Leave out every picture, and output exactly the lines from the line containing "Task: Click the M1 axis label" through the last line of the data.

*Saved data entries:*
◇ ◇ ◇ ◇ ◇

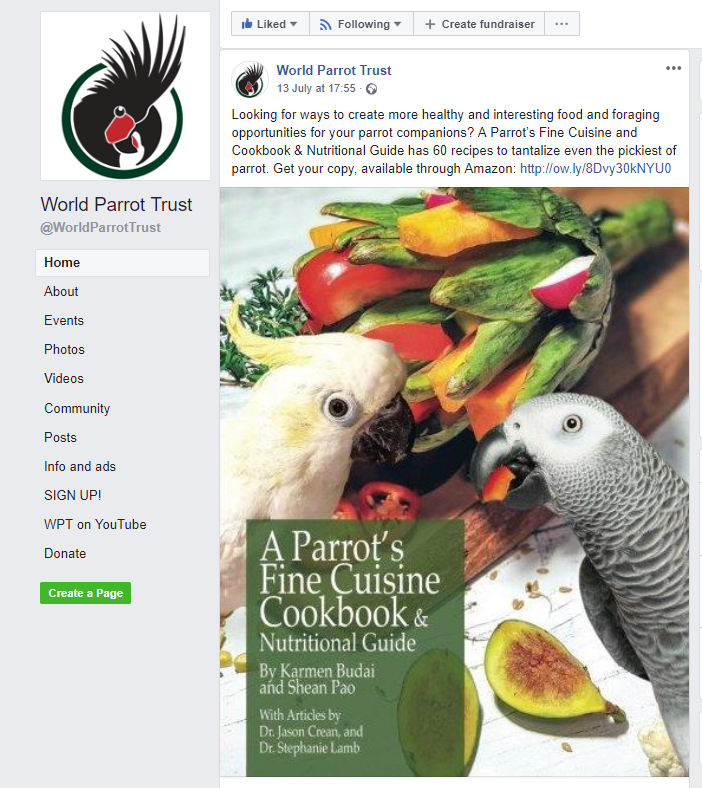Click the World Parrot Trust post author name

click(x=334, y=70)
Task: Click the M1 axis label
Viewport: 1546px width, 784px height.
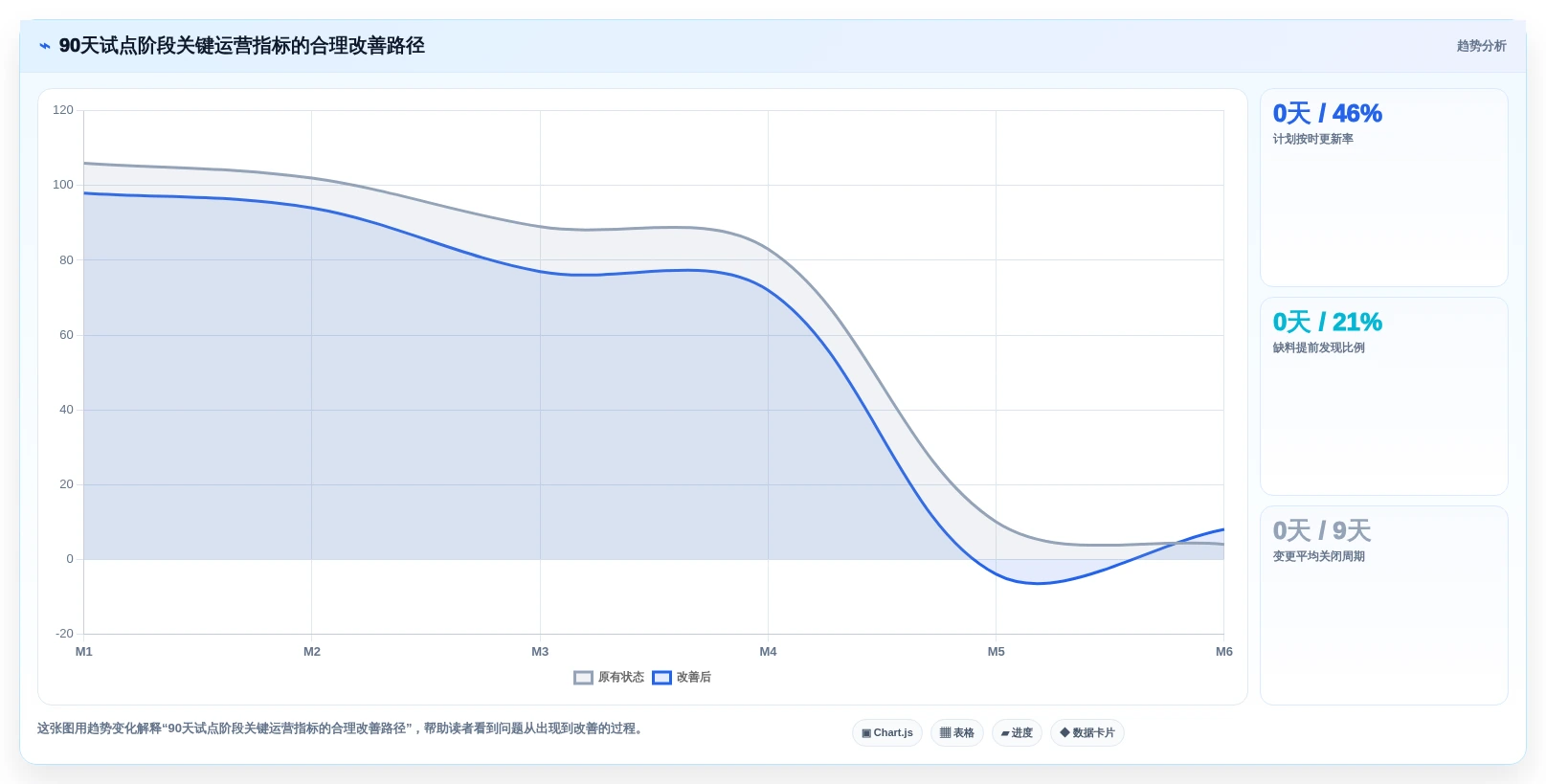Action: tap(84, 652)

◇ ◇ ◇ ◇ ◇

*Task result:*
Task: Click the M1 axis label
Viewport: 1546px width, 784px height.
Action: tap(84, 652)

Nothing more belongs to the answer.